One last piece of evidence in support of the idea of automated scanning: There are multiple OAB files with the same configurations but different modification times, thus creating unique hashes. Looking at two servers from the OriginatingServer data points, it can be noted below how they are compromised again at a later date with the exact same webshell and key, implying that systems the attackers have compromised already are not checked during their scanning and exploitation process.
Pivoting to the keys, which did not match the previously discussed pattern, we can see they start compromising the same servers as the other group of keys – but only after all of the research, CVEs, and proofs-of-concept (PoCs) started to pop up, leading us to believe these are different clusters of actors behind the attacks.
Before moving on to the next section, let’s turn our attention to three curious keys that were observed prior to the Volexity publication that do not match the pattern observed for the NO9* key but have very similar timing. This, along with other data points, seems to indicate these were used as testing or non-automated manual attacks.
The first is the key “orange”. The first compromise observed with it in these publicly available OAB files is minutes before and after two surrounding compromises by the NO9* key on Feb. 28. This key also falls into the cluster of events on March 1, two hours before the previously discussed attacks.
The second and third keys are simply “o” and “p”. Besides standing out due to their shortness, they also use a different structure in their webshell and appear to have targeted a medical facility and something related to the Vietnamese government, both prior to any publication about the vulnerabilities.

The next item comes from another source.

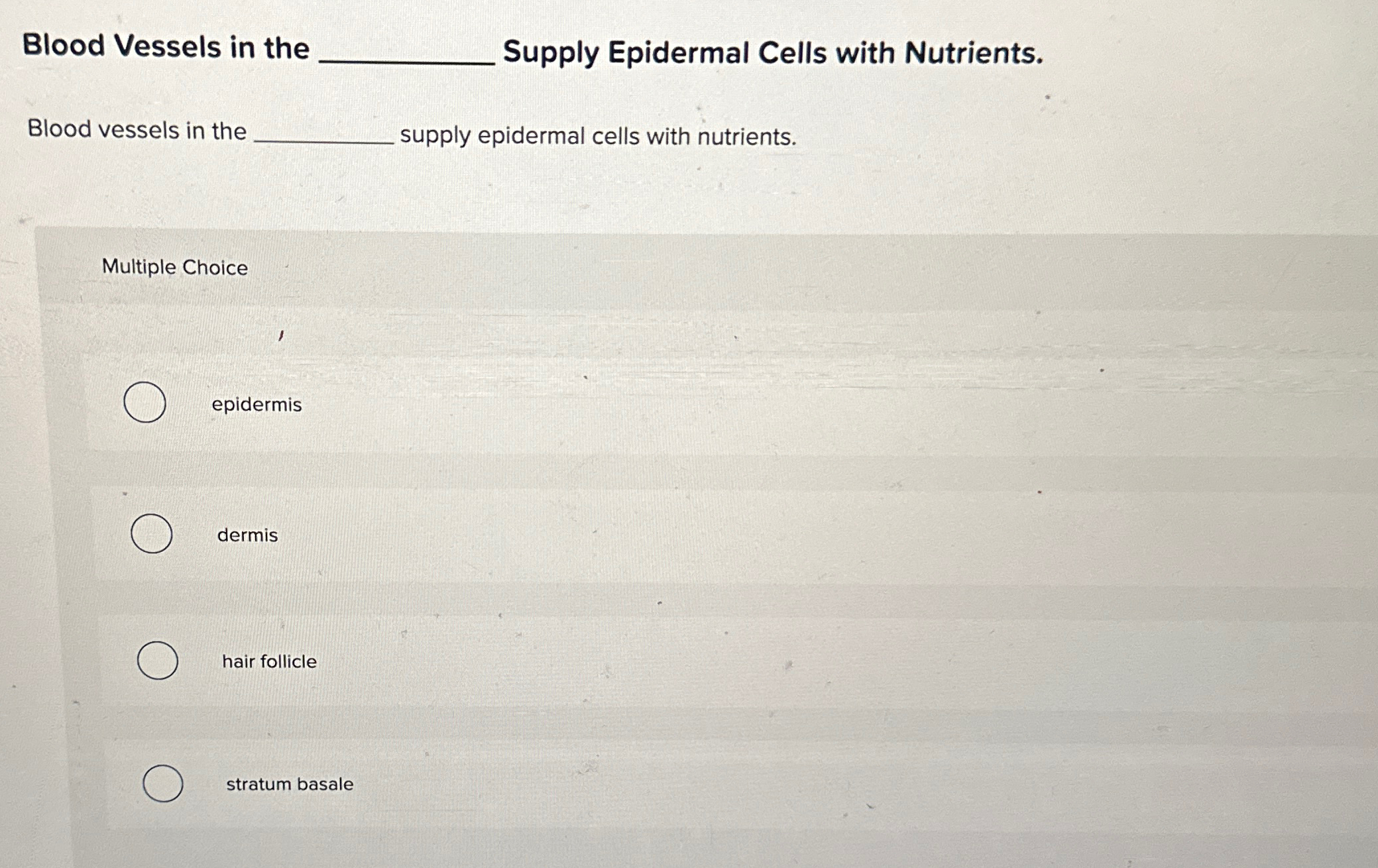Click the Multiple Choice heading
This screenshot has height=868, width=1378.
[x=174, y=267]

The Microsoft blog on HAFNIUM displays a webshell dropped by HAFNIUM that also uses a parameter value of “p”, although it is a different structure. A screenshot of the webshell displayed there is transcribed below, along with an example of the one observed in an OAB file.
Notable similarities exist in the Request.Form parameter value, “p”, and the usage of a single-letter character for the other values; however, this in and of itself does not necessarily confirm a HAFNIUM connection.

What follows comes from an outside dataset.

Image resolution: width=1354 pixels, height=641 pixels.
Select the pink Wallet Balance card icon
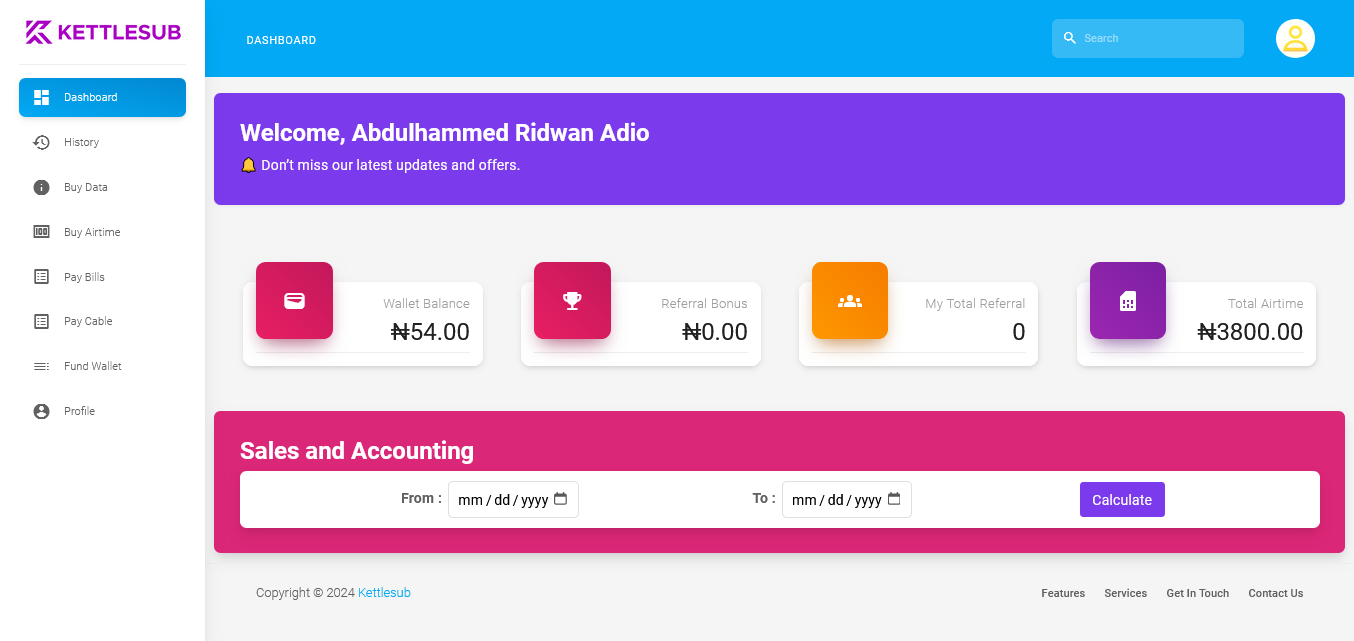(294, 300)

Looking at the “o” and “p” keys found in the OAB files, they can be seen targeting the same systems days apart.
Furthermore, we can observe compromises by the cluster of six patterned keys and “o” key happening fairly close in time to one another, alluding to a possible connection between them.
|2/28/2021 11:03:12 AM||EiH4yV2WGYgc||DFC[...]com|
|2/28/2021 11:57:01 AM||o||ad2[...].vn|
|2/28/2021 12:44:40 PM||NO9BxmCXw0JE||WP-[...]cal|
Two more keys stand out in terms of volume. Like the other keys that have been discussed, both “klk123456” and “Ananas” were observed in overlapping compromises, indicating automated scanning or using some type of list that has already been correlated from a scanning service.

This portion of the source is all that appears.